FIPLAB in 2017: Our new strategy & focus
A Brief History####
FIPLAB began as an iPhone game development studio back in March 2009. Making games was fun, but the hit-based short term nature of the gaming business made us look towards utility and productivity apps (which tend to have a constant level of demand) as a more reliable way to build a sustainable software business.
In 2011, we decided to direct our efforts to the newly launched Mac App Store (MAS) and we've mostly had a good experience selling exclusively through this platform; over 26 million downloads and several hundred thousand daily active users.
However, slowly the MAS has become increasingly neglected by Apple, who, perhaps understandably, have chosen to focus on the bigger and more profitable iOS App Store.
The Mac App Store Situation####
Many of the App Store improvements announced by Apple have never made it to the MAS and Mac developers have become very frustrated at what was once an exciting new place to sell software. This neglect, coupled with inconsistent review guidelines and sandbox restrictions has meant that many of our peers completely left the MAS a few years ago.
Today, the MAS is full of scam/spam apps (e.g. fake MS Office apps and Antivirus/Adware apps that have 100's of fake reviews) and very low quality apps, which are somehow manipulated to rank high on the top charts.
Ultimately, these issues have led the MAS to become a terrible place to easily discover good quality apps.
The Future for FIPLAB####
Before I go any further, let me make clear that this isn't a post to announce we are moving away from the MAS (it's still a viable platform to sell software), but going forward, we will be focusing on selling our apps directly through our partnership with Paddle - a platform that has sprung up to capitalize on Apple's neglect of the MAS. It makes the whole app licensing and payment process very straight forward for developers.

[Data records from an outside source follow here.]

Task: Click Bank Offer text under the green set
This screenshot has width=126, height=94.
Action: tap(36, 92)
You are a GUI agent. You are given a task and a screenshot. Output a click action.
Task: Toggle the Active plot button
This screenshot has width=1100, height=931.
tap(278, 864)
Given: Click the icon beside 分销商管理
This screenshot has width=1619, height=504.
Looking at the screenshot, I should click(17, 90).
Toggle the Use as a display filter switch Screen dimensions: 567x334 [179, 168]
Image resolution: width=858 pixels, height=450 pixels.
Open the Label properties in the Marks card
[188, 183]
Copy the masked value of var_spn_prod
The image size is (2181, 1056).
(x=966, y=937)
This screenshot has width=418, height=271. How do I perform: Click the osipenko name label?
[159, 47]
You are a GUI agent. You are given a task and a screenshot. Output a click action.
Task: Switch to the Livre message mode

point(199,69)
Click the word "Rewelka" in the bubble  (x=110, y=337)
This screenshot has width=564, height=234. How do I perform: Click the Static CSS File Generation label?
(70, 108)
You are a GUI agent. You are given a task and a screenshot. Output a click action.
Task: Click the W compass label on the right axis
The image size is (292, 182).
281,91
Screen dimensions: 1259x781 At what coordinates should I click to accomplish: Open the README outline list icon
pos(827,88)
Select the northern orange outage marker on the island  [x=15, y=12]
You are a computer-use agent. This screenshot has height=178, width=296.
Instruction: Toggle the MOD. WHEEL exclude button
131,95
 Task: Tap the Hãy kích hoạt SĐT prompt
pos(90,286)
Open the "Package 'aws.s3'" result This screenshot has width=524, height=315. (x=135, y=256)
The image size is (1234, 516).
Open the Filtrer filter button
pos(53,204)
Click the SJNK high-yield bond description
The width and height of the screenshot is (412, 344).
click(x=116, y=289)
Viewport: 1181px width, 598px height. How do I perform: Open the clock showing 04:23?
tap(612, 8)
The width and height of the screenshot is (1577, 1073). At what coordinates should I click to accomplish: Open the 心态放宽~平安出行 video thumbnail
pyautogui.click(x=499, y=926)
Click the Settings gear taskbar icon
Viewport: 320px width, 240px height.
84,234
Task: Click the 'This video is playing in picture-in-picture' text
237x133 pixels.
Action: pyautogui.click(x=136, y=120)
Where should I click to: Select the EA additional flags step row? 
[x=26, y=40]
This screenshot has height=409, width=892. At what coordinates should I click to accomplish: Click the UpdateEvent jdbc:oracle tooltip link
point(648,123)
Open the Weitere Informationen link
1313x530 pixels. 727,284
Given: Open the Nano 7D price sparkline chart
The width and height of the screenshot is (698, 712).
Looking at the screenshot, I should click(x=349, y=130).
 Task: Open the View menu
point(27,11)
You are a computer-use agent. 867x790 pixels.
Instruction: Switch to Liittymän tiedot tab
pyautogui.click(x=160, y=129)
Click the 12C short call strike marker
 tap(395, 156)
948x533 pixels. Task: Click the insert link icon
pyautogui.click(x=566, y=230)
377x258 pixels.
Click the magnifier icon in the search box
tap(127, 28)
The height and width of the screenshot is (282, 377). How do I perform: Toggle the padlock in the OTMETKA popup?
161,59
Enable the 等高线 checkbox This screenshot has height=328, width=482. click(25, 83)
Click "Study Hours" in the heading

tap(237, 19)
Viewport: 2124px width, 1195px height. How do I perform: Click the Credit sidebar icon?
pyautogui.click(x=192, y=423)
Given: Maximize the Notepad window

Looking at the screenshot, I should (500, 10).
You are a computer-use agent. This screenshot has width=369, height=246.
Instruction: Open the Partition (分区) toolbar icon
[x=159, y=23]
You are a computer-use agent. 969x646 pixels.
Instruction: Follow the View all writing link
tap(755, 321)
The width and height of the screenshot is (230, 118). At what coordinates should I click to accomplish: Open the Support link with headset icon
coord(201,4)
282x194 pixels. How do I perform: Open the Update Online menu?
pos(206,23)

Purchasing apps directly from our website is completely safe and secure. It also has several benefits:
We get to keep a bigger share of our revenue. Apple charges a 30% fee for every app sold on the MAS. This is a huge fee for merely processing payments and providing a download of our apps. If we sell and distribute directly, we can get the same service (in fact, a lot better) for a fee of around 10%. So straight off the bat, that is a 20% saving.
Furthermore, when we sit down and actually look at the facts, the MAS doesn't actually provide developers with a great deal of exposure to potential customers. Developers already have to spend time, money and effort on marketing, just to direct a potential customer to the MAS. We don't even get analytics on the traffic being received by our MAS app (unlike on iOS) and Apple chooses to keep all the customer data to themselves. Therefore, it makes sense to direct our marketing efforts towards building a loyal customer base that is happy to support us by purchasing high quality apps directly from our website. By doing so, we can actually know who our customers are and where best to direct our marketing efforts.
For customers, buying directly means you benefit from more timely app updates (no need to wait for Apple to approve them) and most likely get a version of our app that is not crippled by sandbox restrictions, which prevent powerful features from making it into the Mac App Store.
Finally, purchasing directly means that you can take advantage of occasional discount coupons, upgrade pricing and app bundles, along with free trials to evaluate apps before purchasing.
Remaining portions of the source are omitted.